Most of those changes have yet to manifest. But one of the first ones — canceling its long-running Reliable Sources show and pushing out anchor Brian Stelter — has already unsettled some CNN employees and viewers.
But the bigger question floating over one of the world’s largest and most important news organizations is why it’s changing. Is it because the CEO of Warner Bros. Discovery, its new owner, wants an overhaul? Or is it at the behest of a conservative billionaire investor in the company who sits on its board?
That billionaire is John Malone, a legend in the cable TV business and one who has deep and longstanding ties with David Zaslav, the CEO of WBD. People close to both men insist that Zaslav is remaking CNN because he wants to for both business and editorial reasons, and not because Malone has told him to.

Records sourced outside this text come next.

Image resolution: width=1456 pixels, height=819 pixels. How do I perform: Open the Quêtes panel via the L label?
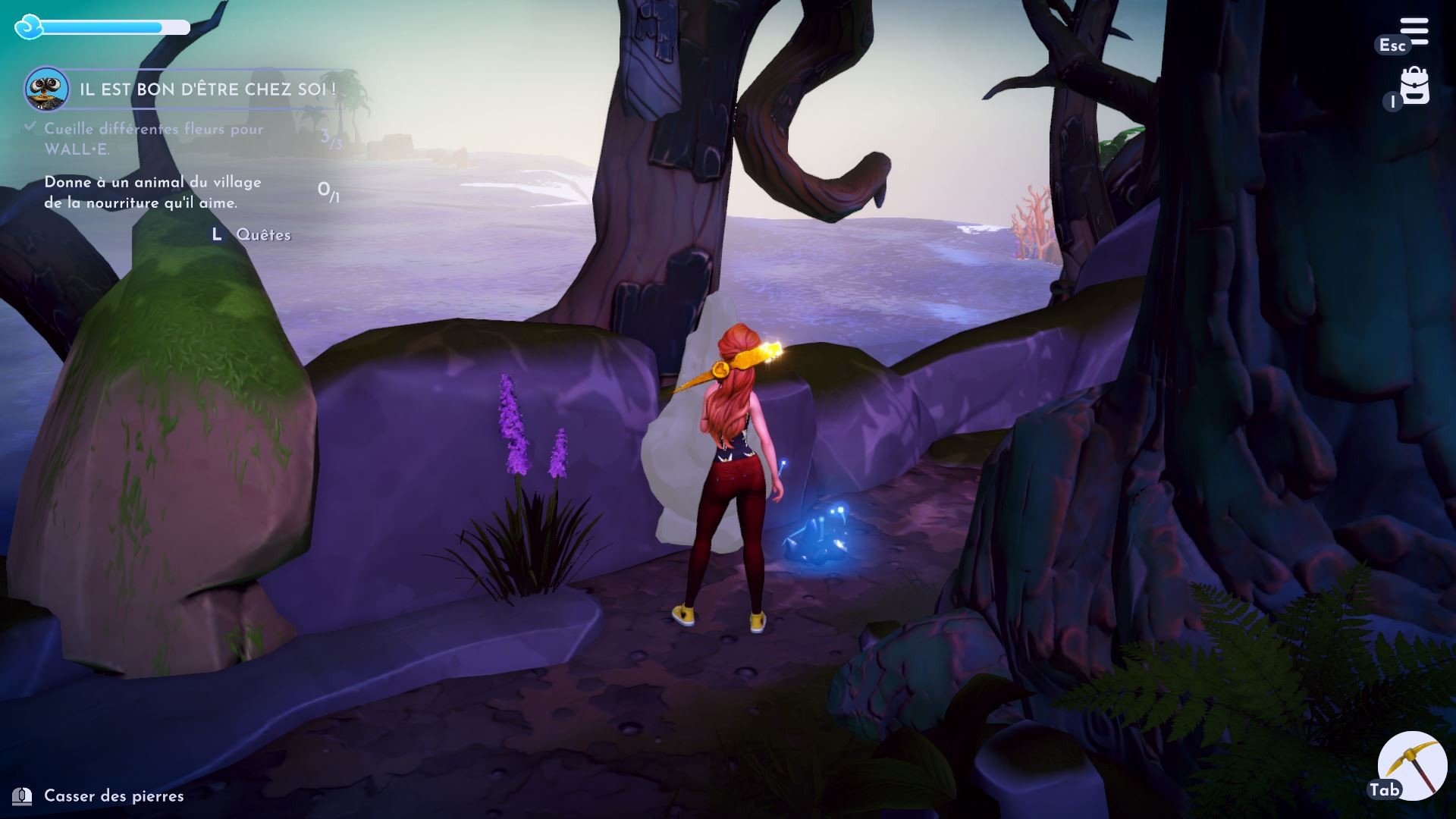218,235
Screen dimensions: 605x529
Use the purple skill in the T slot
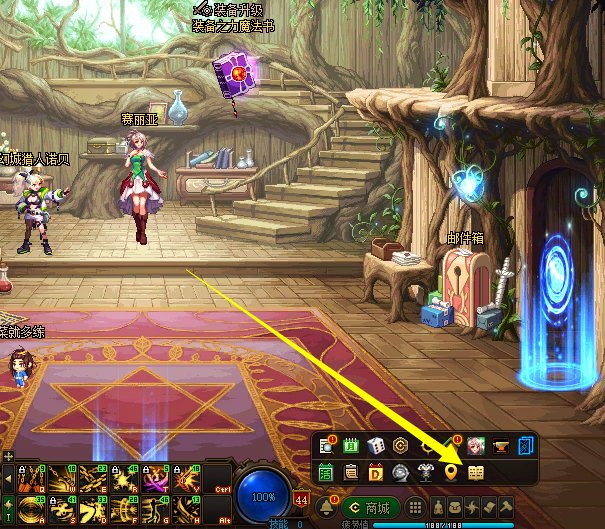pos(153,477)
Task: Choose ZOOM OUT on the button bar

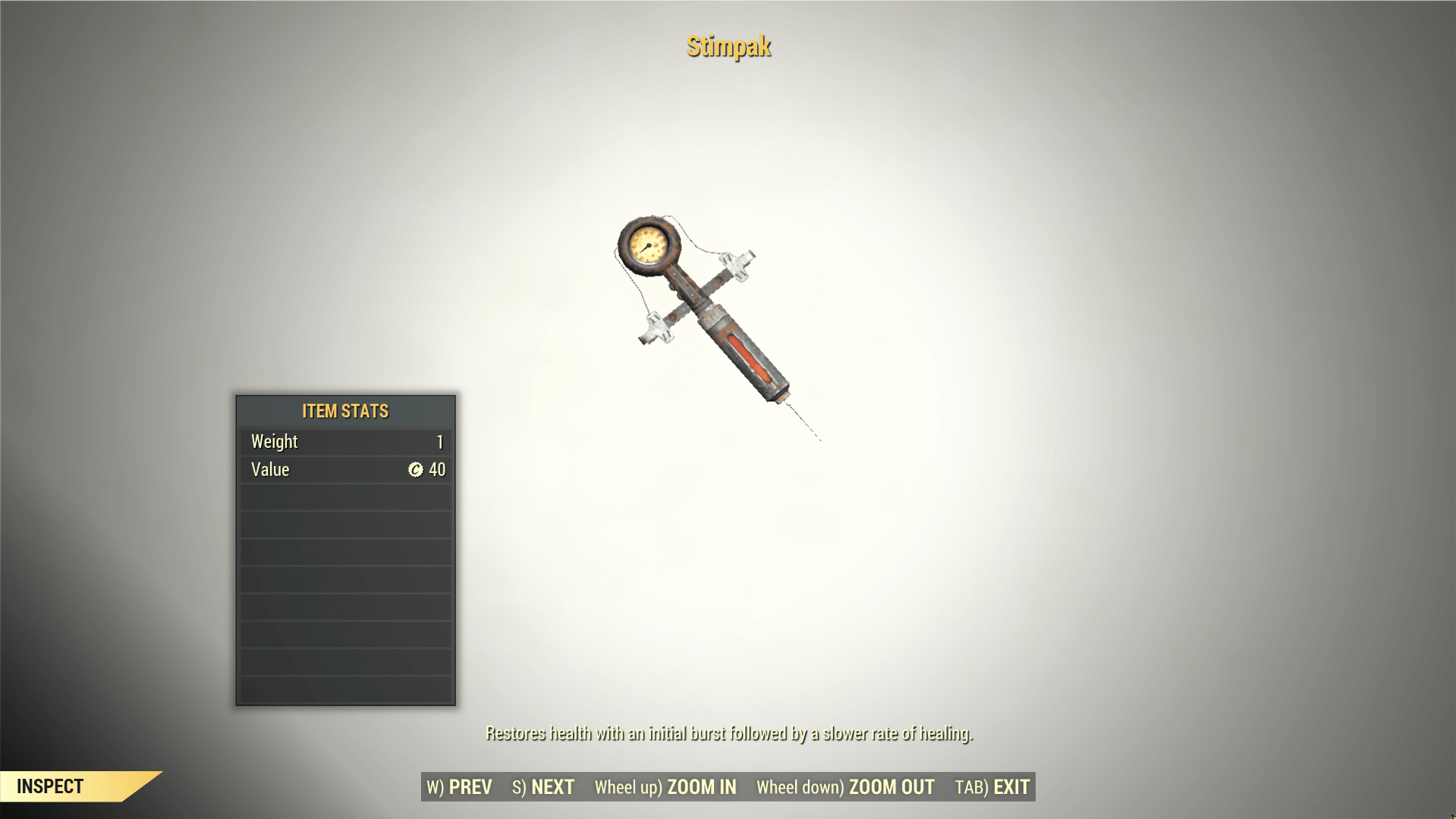Action: tap(845, 787)
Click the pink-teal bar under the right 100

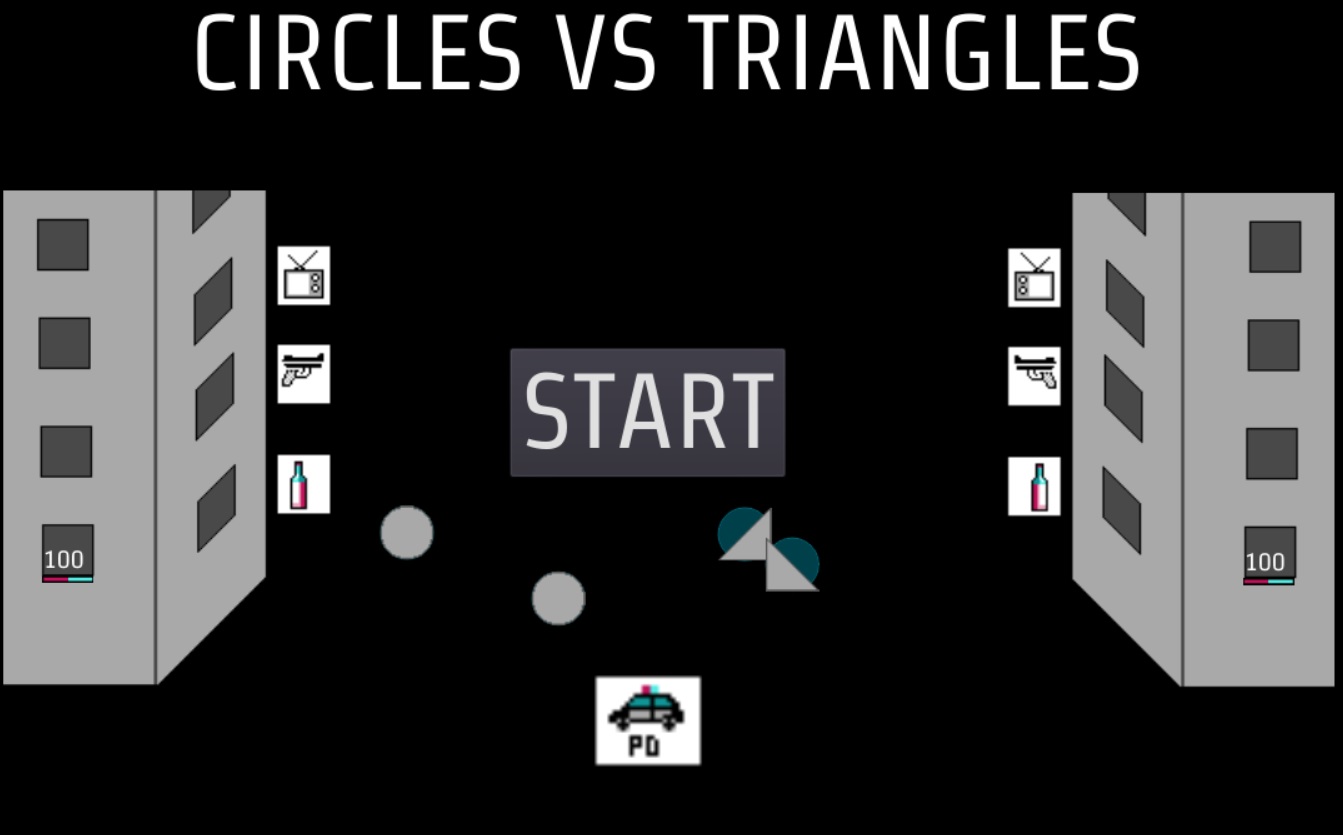1267,582
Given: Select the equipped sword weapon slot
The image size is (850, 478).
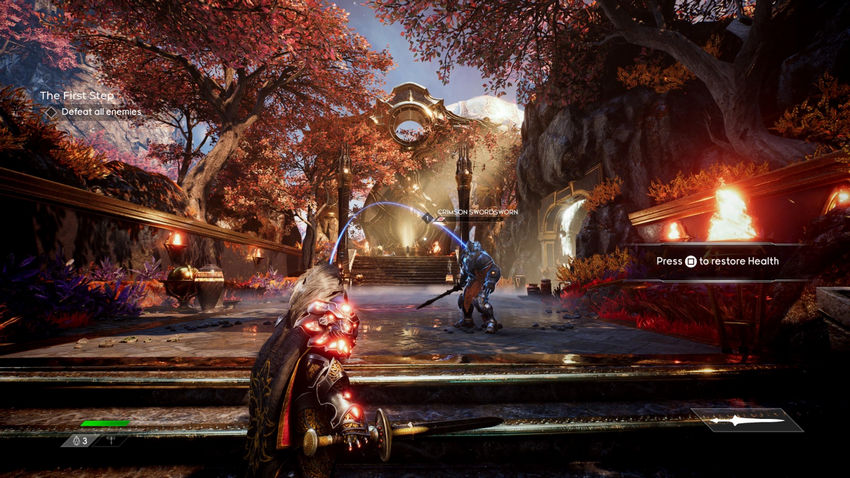Looking at the screenshot, I should coord(746,420).
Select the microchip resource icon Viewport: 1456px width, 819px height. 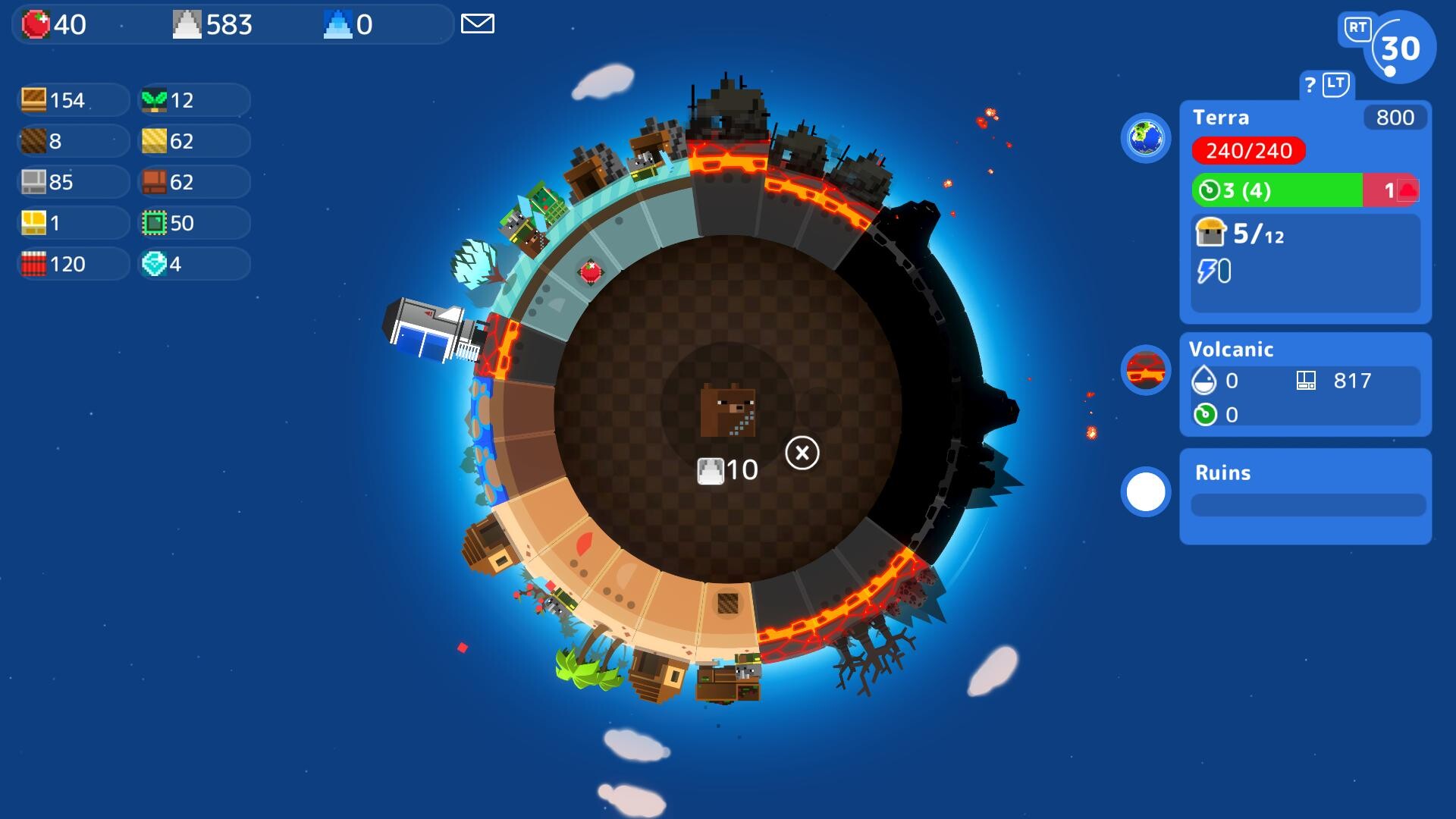153,223
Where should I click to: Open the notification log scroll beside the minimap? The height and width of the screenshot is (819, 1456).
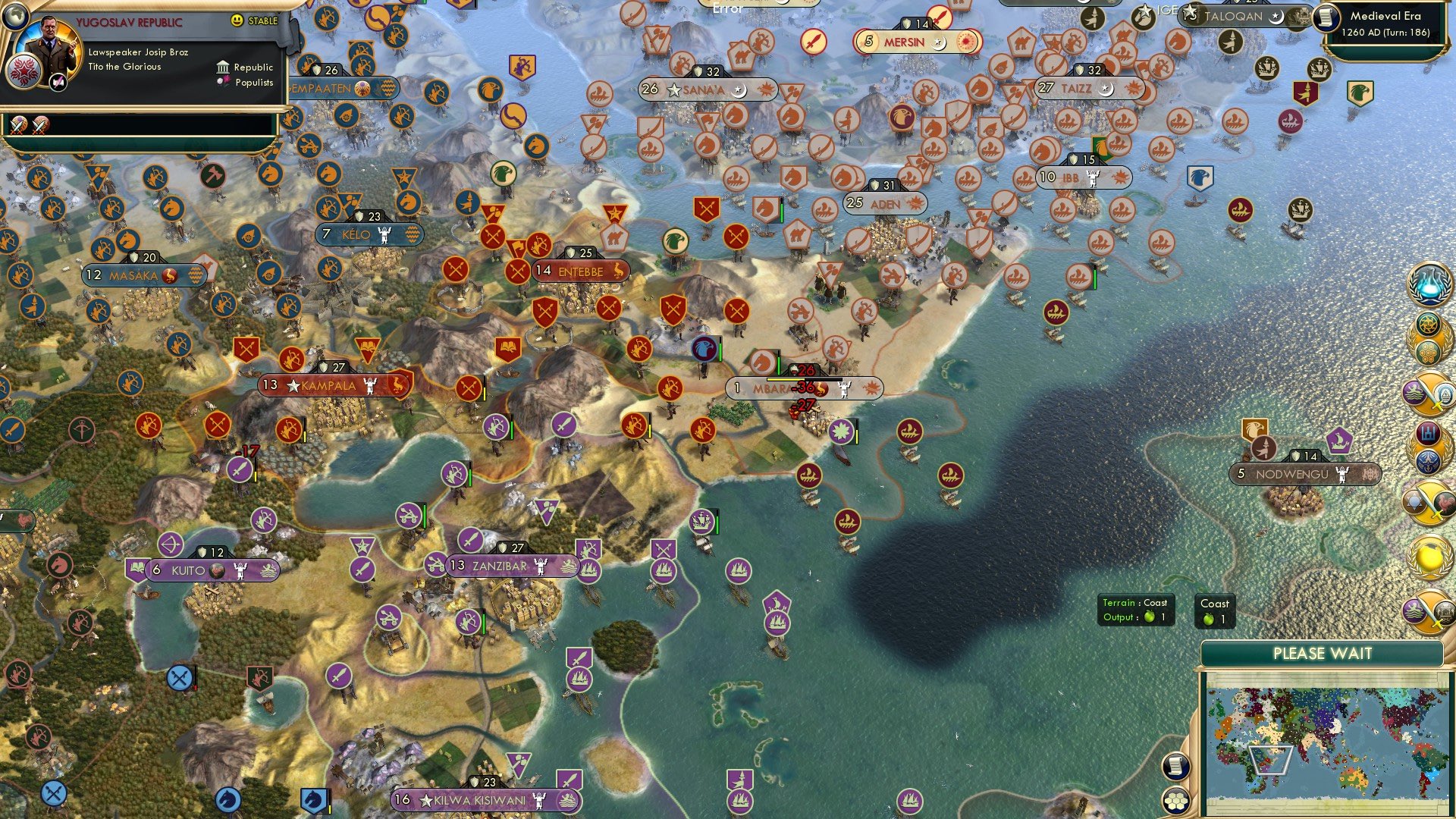(1175, 767)
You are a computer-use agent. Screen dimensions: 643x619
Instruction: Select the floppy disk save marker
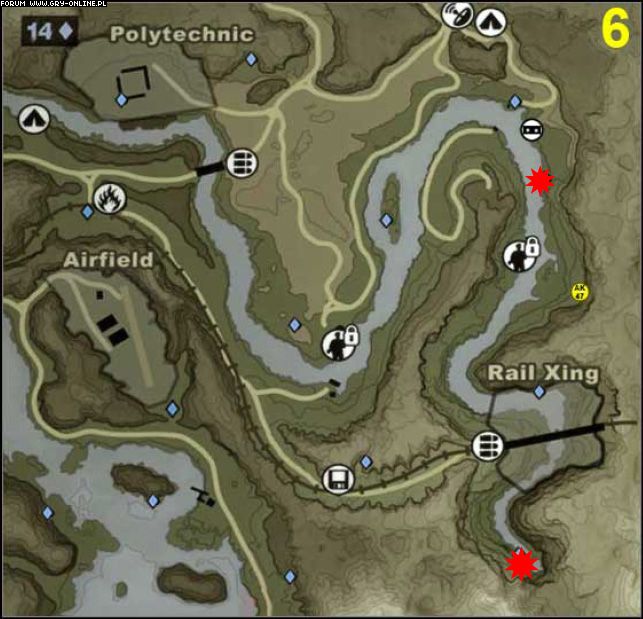tap(338, 479)
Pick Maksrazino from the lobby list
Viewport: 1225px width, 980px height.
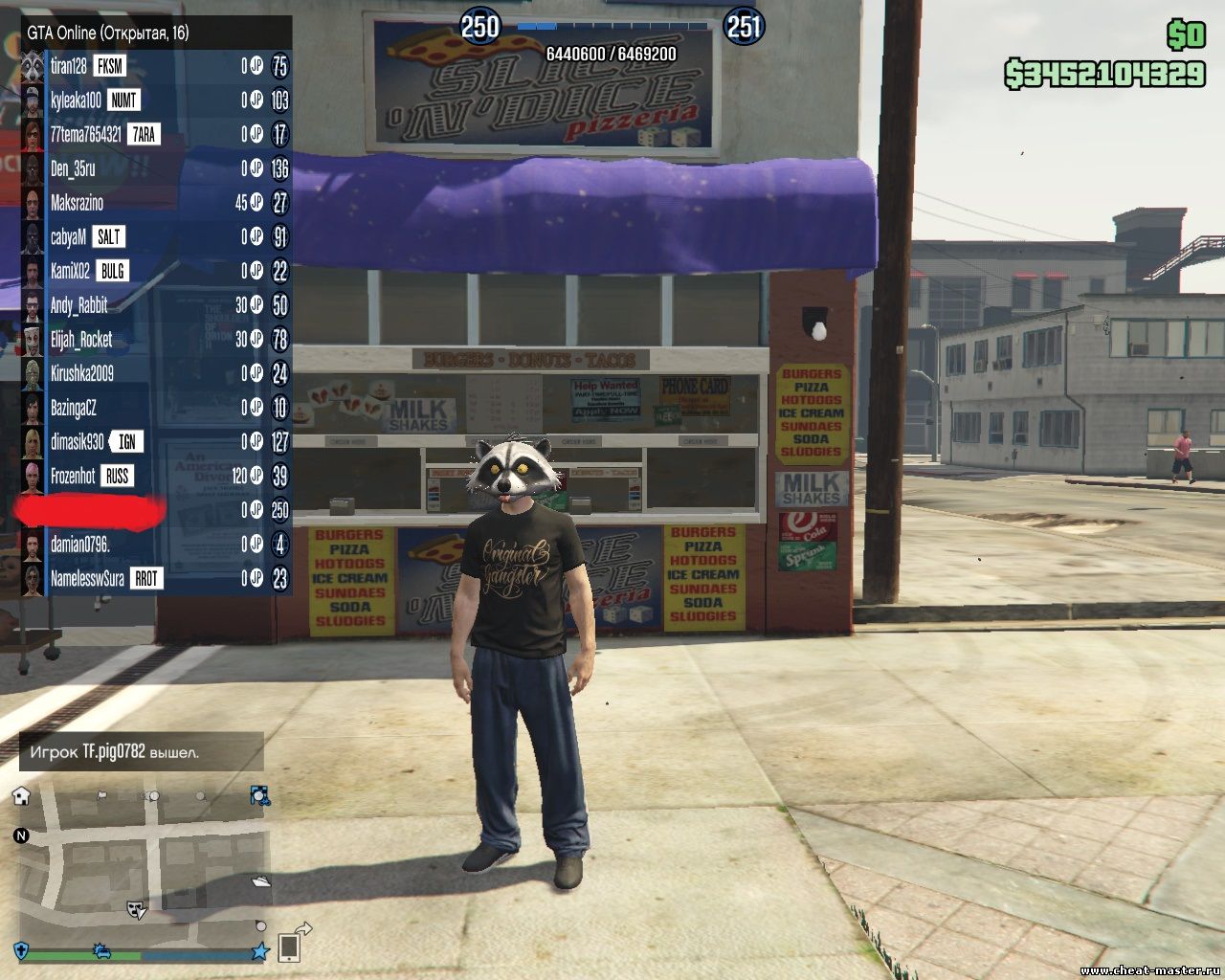pyautogui.click(x=77, y=203)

But complicating that narrative is the fact that Malone has repeatedly wished, in public, for CNN to remake itself. And his prescription happens to sync with the new CNN agenda: a plan to steer the channel away from what Malone and others call a liberal bias they say muddles opinion and news. And to shift it toward a supposedly centrist, just-the-facts bent.
“I would like to see CNN evolve”
In November 2021, Malone sat down for an hour-long interview with CNBC, where he held forth on the state of the pay TV business — where he made his $10 billion fortune — and plenty of other topics.
One of them was CNN — at the time, owned by AT&T, but scheduled to become part of WBD, a company that Malone would own a piece of along with a seat on its board. Malone waved away one bit of recurring speculation — that WBD would want to sell CNN — and then offered some programming advice for the new company:
“I would like to see CNN evolve back to the kind of journalism that it started with, and actually have journalists, which would be unique and refreshing,” he said. Then he suggested a model: “Fox News, in my opinion, has followed an interesting trajectory of trying to have ‘news’ news, I mean some actual journalism, embedded in a program schedule of all opinions.”
Malone’s comments didn’t resonate much beyond a couple of places: At Fox News, which responded with glee, and inside CNN, where they sounded alarm bells.
Those bells started ringing again last week when the company pushed CNN media reporter Brian Stelter out of his job. As I’ve reported, some people in and outside CNN believed there was a direct through line between Malone’s perspective on CNN and Stelter’s departure. The theory: Stelter, a frequent critic of Fox News, was let go either at Malone’s direct urging or by managers who wanted to please the investor.
That theory is hotly contested by employees and executives at CNN, WBD, and Liberty Media, Malone’s holding company. “It’s not in keeping with John’s character or style that he would be doing that,” says Liberty CEO Greg Maffei.
There’s also a middle ground between the two arguments: Malone meant what he said but didn’t think he was meddling with his soon-to-be property.
“I don’t think John would think it legitimate for him to give specific direction on coverage or personnel. But I don’t think he would restrain himself from saying what he thinks on overall content. And he probably wouldn’t view his comments as revealing a bias,” says former Time Warner CEO Jeff Bewkes, who’s known Malone since the late 1970s.
What we do know: Malone made his comments in November. In February, Zaslav announced he was hiring TV producer Chris Licht to run CNN and then the organization promptly began messaging its plans to “push CNN back to hard news, and away from red-hot liberal opining.” And now one of the faces most often critiqued by CNN’s right-wing competitor Fox News is out of a job.